Exercise description: Can you reproduce the entries from the line with "The width and height of the screenshot is (884, 639)." to the line with "will [181, 330].", both included, keeping every request but multiplying each coordinate in the answers by 2.25 and rounding to a whole number, with halves rounded up?

Dataset excerpts:
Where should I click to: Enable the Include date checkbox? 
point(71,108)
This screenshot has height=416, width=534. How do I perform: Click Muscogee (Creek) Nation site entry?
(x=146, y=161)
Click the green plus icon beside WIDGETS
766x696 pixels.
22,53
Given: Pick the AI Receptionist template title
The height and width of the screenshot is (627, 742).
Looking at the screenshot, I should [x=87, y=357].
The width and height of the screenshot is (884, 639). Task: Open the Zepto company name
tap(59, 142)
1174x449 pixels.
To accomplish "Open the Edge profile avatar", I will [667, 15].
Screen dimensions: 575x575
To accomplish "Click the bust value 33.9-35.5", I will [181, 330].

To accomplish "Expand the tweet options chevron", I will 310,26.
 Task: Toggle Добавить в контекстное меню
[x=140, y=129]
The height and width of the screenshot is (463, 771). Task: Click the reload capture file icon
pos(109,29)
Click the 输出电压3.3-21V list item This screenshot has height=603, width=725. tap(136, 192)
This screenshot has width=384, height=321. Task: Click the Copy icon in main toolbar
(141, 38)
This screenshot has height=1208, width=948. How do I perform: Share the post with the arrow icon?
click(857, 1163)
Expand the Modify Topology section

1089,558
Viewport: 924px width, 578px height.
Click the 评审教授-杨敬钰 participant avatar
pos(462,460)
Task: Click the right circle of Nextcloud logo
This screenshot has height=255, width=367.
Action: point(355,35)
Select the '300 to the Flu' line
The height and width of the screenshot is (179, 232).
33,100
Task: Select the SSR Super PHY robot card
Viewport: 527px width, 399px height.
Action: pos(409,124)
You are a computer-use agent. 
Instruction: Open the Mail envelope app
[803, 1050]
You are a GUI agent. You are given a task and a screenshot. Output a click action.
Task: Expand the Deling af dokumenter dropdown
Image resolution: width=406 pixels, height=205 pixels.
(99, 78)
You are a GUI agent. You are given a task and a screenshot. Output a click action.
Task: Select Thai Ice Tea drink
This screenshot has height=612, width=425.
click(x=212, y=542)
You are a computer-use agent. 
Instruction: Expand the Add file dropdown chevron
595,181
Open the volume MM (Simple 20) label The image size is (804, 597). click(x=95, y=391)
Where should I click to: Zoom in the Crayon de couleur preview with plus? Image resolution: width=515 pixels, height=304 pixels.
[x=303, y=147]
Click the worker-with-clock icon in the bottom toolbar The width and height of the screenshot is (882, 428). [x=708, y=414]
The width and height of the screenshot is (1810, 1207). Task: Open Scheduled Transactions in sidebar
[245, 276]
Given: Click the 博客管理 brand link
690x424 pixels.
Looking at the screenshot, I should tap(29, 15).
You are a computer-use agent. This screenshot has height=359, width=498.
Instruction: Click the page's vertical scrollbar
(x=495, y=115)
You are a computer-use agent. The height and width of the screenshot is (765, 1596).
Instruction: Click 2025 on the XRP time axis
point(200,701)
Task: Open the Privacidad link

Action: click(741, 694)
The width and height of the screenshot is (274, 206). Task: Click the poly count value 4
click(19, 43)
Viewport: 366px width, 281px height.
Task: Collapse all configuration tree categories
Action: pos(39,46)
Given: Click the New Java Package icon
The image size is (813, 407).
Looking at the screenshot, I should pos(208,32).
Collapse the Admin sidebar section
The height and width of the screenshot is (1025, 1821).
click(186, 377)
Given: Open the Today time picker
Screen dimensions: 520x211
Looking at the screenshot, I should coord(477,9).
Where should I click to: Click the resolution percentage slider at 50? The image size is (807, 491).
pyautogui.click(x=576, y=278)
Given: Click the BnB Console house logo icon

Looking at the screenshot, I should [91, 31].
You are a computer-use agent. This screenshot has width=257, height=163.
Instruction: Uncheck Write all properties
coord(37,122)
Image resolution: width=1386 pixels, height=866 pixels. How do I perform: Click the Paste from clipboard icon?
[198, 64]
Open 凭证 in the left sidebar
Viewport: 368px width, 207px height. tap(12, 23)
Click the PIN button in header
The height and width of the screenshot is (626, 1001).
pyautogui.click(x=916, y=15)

Response to the task:
The width and height of the screenshot is (884, 639). Task: Open the Zepto company name
tap(133, 320)
1174x449 pixels.
To accomplish "Open the Edge profile avatar", I will [1501, 34].
Screen dimensions: 575x575
To accomplish "Click the bust value 33.9-35.5", I will [407, 743].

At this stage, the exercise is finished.